• [YOUR OBJECTIVE] Look through the records below for the line with "The width and height of the screenshot is (1152, 864).". Return that line and each one after it up to and including the line with "Given: Open 健身房 10:00–11:00 list card", exactly.

• [DATA FOR THIS EXERCISE]
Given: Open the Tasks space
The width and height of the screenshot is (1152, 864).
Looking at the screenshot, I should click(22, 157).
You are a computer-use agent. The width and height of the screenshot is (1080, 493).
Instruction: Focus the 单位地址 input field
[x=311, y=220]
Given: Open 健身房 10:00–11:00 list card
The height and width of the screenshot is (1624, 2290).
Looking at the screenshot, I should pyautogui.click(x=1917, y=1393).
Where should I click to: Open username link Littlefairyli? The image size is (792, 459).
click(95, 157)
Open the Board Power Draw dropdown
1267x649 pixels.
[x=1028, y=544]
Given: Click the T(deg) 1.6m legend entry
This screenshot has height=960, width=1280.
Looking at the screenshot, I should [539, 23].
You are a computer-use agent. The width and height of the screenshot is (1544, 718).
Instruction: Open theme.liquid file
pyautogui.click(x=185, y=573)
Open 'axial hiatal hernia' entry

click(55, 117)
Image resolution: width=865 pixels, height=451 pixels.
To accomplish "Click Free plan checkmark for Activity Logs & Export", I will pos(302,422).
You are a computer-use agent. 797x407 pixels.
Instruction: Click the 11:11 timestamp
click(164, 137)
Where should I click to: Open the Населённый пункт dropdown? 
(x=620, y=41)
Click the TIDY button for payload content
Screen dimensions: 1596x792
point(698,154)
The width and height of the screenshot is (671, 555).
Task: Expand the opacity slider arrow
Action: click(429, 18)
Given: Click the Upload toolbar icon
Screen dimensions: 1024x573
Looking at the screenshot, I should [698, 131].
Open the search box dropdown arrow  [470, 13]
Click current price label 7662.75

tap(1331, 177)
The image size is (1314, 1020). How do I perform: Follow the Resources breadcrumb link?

• [ANSWER AREA]
The width and height of the screenshot is (1152, 864).
Looking at the screenshot, I should click(22, 157).
You are a computer-use agent. The width and height of the screenshot is (1080, 493).
Instruction: Focus the 单位地址 input field
[x=311, y=220]
Given: Open 健身房 10:00–11:00 list card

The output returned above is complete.